Bitcoin is now more than a decade old, and while El Salvador recently became the first country to accept the digital coin as a currency, usage is still largely limited to enthusiasts, speculators, and some institutional investors.
The biggest barrier is the difficulty of entry. New users need to open a wallet, purchase tokens on an unfamiliar platform, and then wonder what they’re supposed to do with the currencies they’ve acquired. Yat Sui, co-founder of Animoca Brands, a blockchain gaming company, has compared the onboarding process to the form-filling and bureaucracy involved in opening a bank account. But we know why we need a bank account and what we can do with it. It’s not entirely clear to everyone why we also need a digital wallet.
As long as the challenge of onboarding is clearer than the benefits, cryptocurrency usage will always struggle to grow into the mainstream.
A number of businesses have tried to make it easier. Paypal, in the United States at least, allows users to buy and hold four different cryptocurrencies, although you can’t exchange them for goods or services. Exchanges like Coinbase and Gemini have worked hard to reduce sign-up and purchase to no more than a handful of short forms and clicks. Funds, such as Grayscale Bitcoin Trust, let investors enjoy Bitcoin’s rise without having to create a special wallet, and it’s always possible to buy shares in blockchain-invested companies such as Tesla, whose price movements are influenced at least in part by the value of cryptocurrencies.

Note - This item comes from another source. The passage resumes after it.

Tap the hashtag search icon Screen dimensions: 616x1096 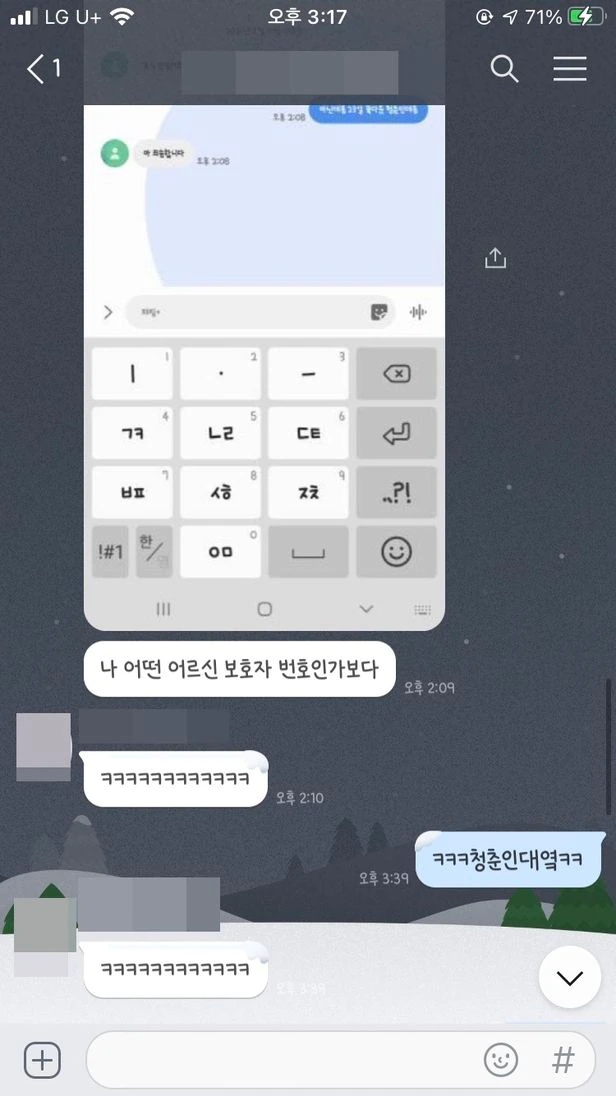pyautogui.click(x=564, y=1060)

Other companies, though, are trying a different approach that enables users to collect cryptocurrencies without purchasing them at all. Magic Dust Miners gives users tokens for completing activities, such as talking in the company’s Telegram community. The program launched on the Wax blockchain and gives users 0.5 Dust ($0.015) each time they send a message. Users who also hold Dust NFTs receive a multiple of those earnings.